Mai come nello scorso anno però la nostra salute è stata messa a dura prova da questo subdolo virus! Purtroppo ha colpito alcuni di noi direttamente ed altri indirettamente, perché hanno perso cari, familiari, amici. É a tutti quanti i nostri cari che ci hanno lasciato durante questo anno terribile, a causa del virus o per altri motivi, che dedichiamo i nostri affettuosi pensieri.

Ma quello che abbiamo continuato a seminare e raccogliere nel 2020 siamo sicuri che sboccerà nel 2021. Abbiamo tutte le possibilità di fare sempre meglio, grazie al grande lavoro che tutti noi stiamo svolgendo. Sono sicuro che il famoso verde di GreenVulcano Technologies sia anche un segnale di speranza per l’anno nuovo da poco iniziato.

Vorrei ricordare ancora una volta la storia del professor Randy Pausch, scomparso nel 2008. Nel settembre del 2006 Randy Pausch è un brillante professore di informatica della Carnegie Mellon University di Pittsburgh, in Pennsylvania. Ha una moglie, tre bambini ed ama appassionatamente il suo lavoro, i suoi colleghi, i suoi studenti. Improvvisamente i medici gli diagnosticano un cancro al pancreas in stadio ormai avanzato. Un anno dopo, il 18 settembre del 2007, Pausch tiene la sua ultima lezione pubblica, la “Last Lecture”, davanti a un pubblico di quattrocento persone, lasciando ad amici e colleghi il suo ultimo messaggio: “Realizzate i vostri sogni d’infanzia”.

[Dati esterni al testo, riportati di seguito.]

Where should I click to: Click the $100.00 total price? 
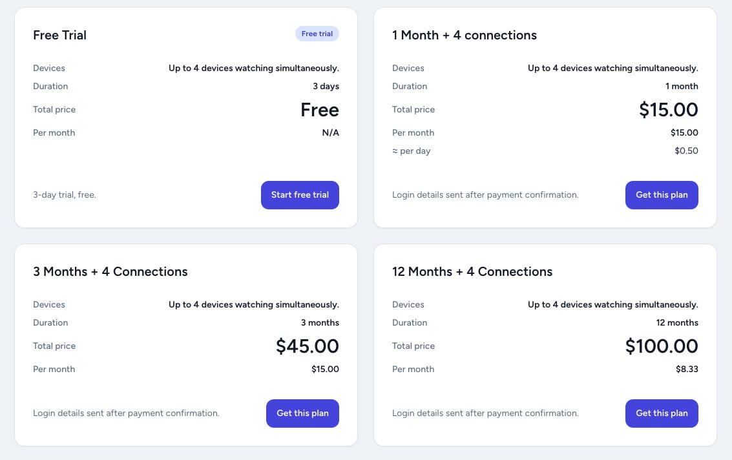(x=661, y=346)
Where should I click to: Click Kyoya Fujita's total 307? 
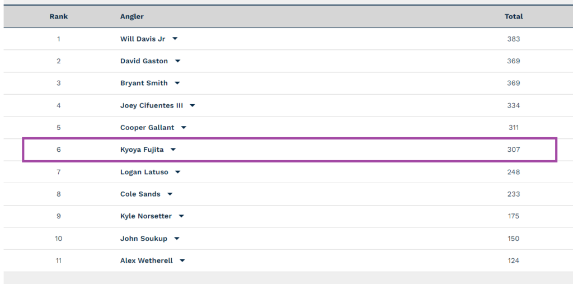(x=514, y=150)
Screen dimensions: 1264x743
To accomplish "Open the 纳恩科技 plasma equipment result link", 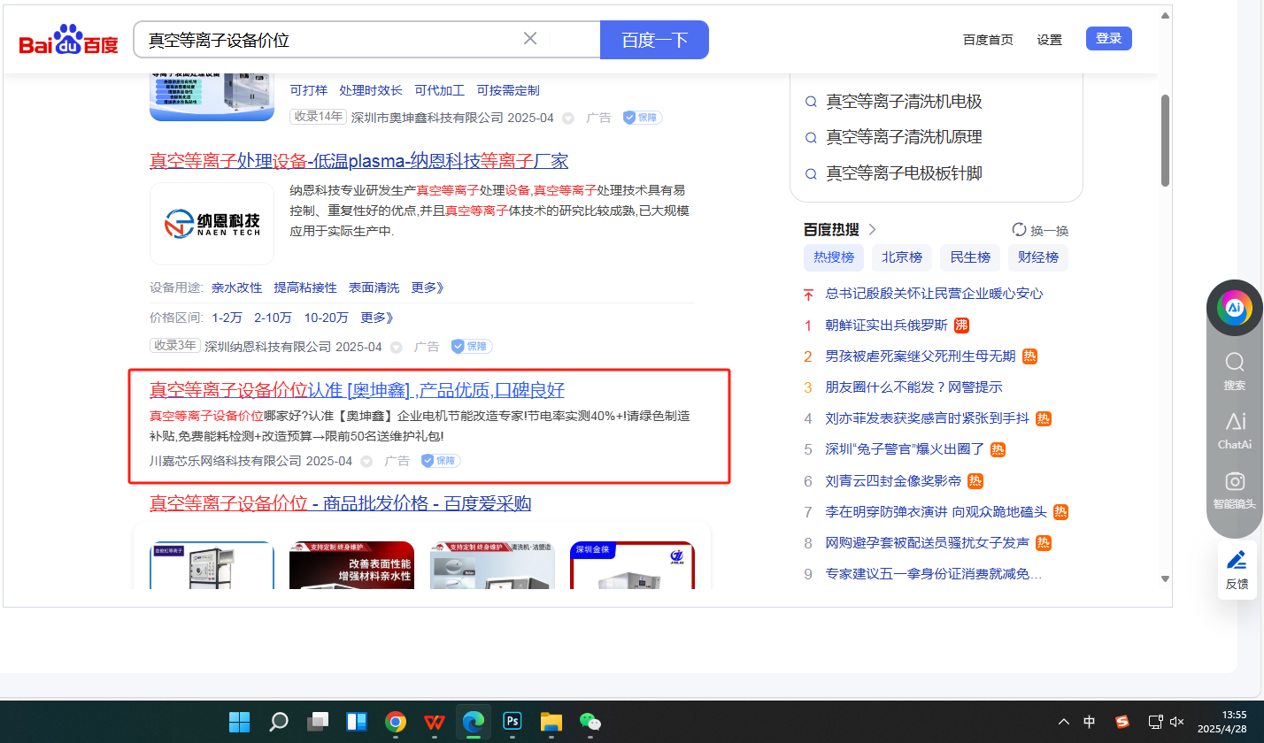I will pos(358,161).
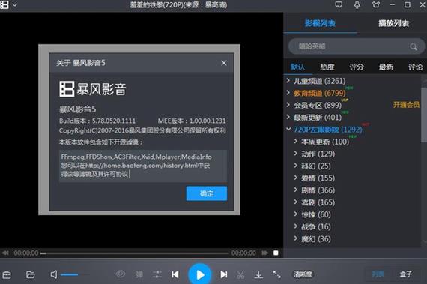Click the blue volume slider

click(x=70, y=274)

Randy Pausch Last Lecture: “Achieving Your Childhood Dreams” – Carnagie Mellon University – Sept. 18, 2007

Entriamo quindi in questo nuovo anno 2021, pieno di obiettivi ambiziosi e di nuovi progetti, cercando di essere vicini, solidali, compatti. Cercate un aiuto nel collega e lo troverete, ricordate che siamo tutti a distanza di una video-call, sono solo pochi secondi uno dall’altro… non perdiamoci d’animo.”

“É emozionante realizzare i sogni della propria infanzia, ma invecchiando, è possibile scoprire che aiutare i sogni altrui è ancora più bello.” Randy Pausch.

Con questo augurio di Alfredo Adamo vogliamo dunque cominciare il 2021: partendo da una realtà molto complessa degli ultimi mesi ma senza dimenticare le qualità che il gruppo ha saputo dimostrare in questo periodo, con una capacità di adattamento eccezionale.

Le novità per il 2021 aziendale non mancheranno, e la prima del 2021 è molto importante: l’arrivo di Gaetano Rossi come nuovo Vice President – General Director. L’ingresso di Gaetano nel team GreenVulcano Technologies rappresenta la naturale prosecuzione della traiettoria volta alla crescita e al potenziamento del gruppo e di tutto il network per estensione.

Gaetano comincia la sua esperienza professionale in ambito Telco e Telecomunicazioni a partire dal 1991 in Telesoft per 8 anni col ruolo di Project Manager. Prosegue successivamente nel corso in diverse aziende della galassia Telecom Italia: nel periodo 2005-2013 in Shared Services ad esempio, in cui ricopre vari ruoli di management fino a concludere come Responsabile Sviluppo e Gestione OSS.

Dal 2013 al 2017 importantissima la sua esperienza in TI.IT (Telecom Italia Information Technology): fino al 2014 Responsabile ADM integration & Testing, dal 2014 al 2017 Responsabile Sistemi BSS Mass Market e poi Delivery Manager Digital BSS.

Sotto il suo coordinamento, e grazie al supporto di oltre 300 dipendenti e 500 consulenti, nel corso degli anni si è riusciti a rendere TIM un vero colosso multinazionale. Un colosso che tutt’ora è un modello di riferimento, oltre che un orgoglio Italiano nel mondo.

Il target a cui puntiamo tutti è chiaro e semplice da comprendere: aiutare il Team GVT a realizzare una crescita in termini professionali, tecnici, organizzativi, economici e soprattutto umani.